Christie's is auctioning a handwritten copy of the 1864 speech Abraham Lincoln delivered at the White House after being re-elected in the midst of an unpopular Civil War that both he and his opponents believed might cost him his job.
The four-page manuscript, which remained in the family's hands until 1916, will be sold on the bicentennial of Lincoln's birth on Feb. 12, 2009, the auction house announced Thursday. It is expected to fetch more than $3 million.
Lincoln's son, Robert Todd Lincoln, presented the manuscript to New York Congressman John A. Dwight as a thank-you for his efforts in securing funding for the construction of the Lincoln Memorial in Washington, D.C.
In 1926, Dwight's widow gave the document to the Southworth Library Association in Dryden, N.Y. Proceeds from the sale will go toward a new wing for the library, located in New York's Finger Lakes region. According to the library's Web site, it was displayed only once, during the 1976 bicentennial celebration.
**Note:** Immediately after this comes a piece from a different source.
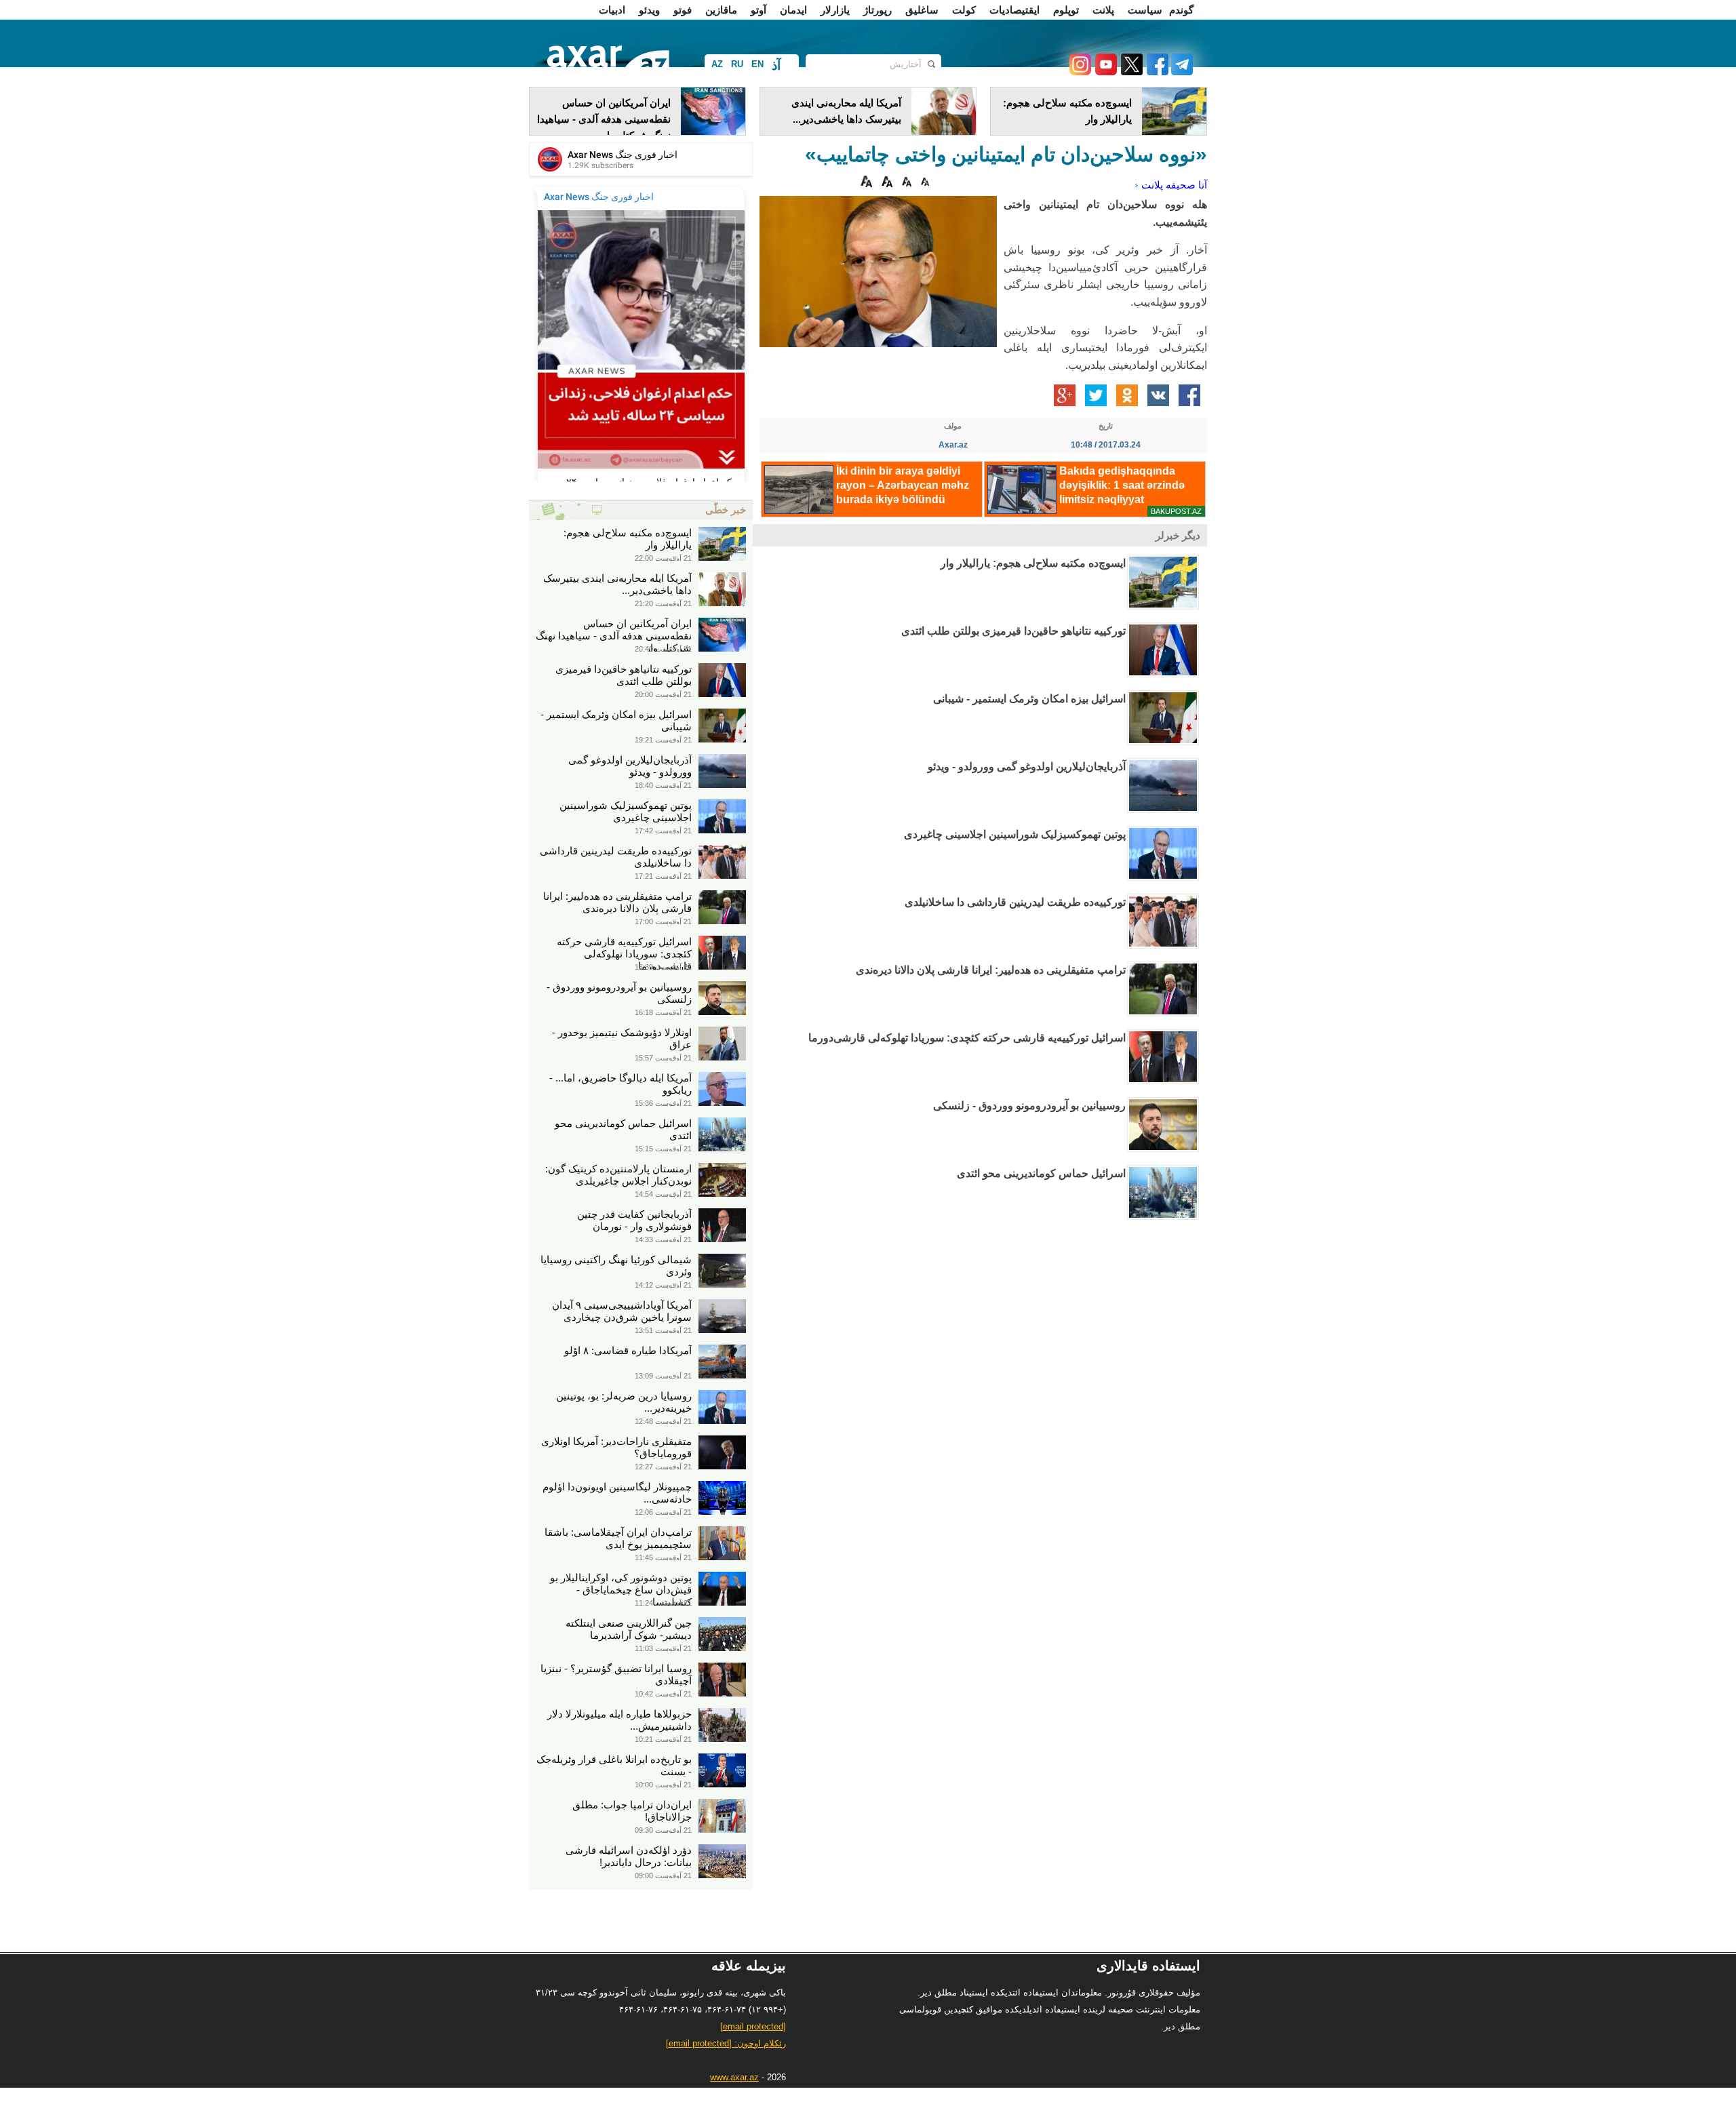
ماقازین (721, 10)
Lincoln delivered the speech to a large crowd on Nov. 10, 1864, after winning a second term with 55 percent of the popular vote. He said the results "demonstrated that a people's government can sustain a national election in the midst of a great civil war."
Lincoln also expressed gratitude to "almighty God for having directed my countrymen to a right conclusion" and called on them to "reunite in a common effort to save our common country."
Lincoln's war policies were unpopular, and his prospects for a second term had looked bleak. He himself believed that Democrat George B. McClellan, a popular former Union general, would win.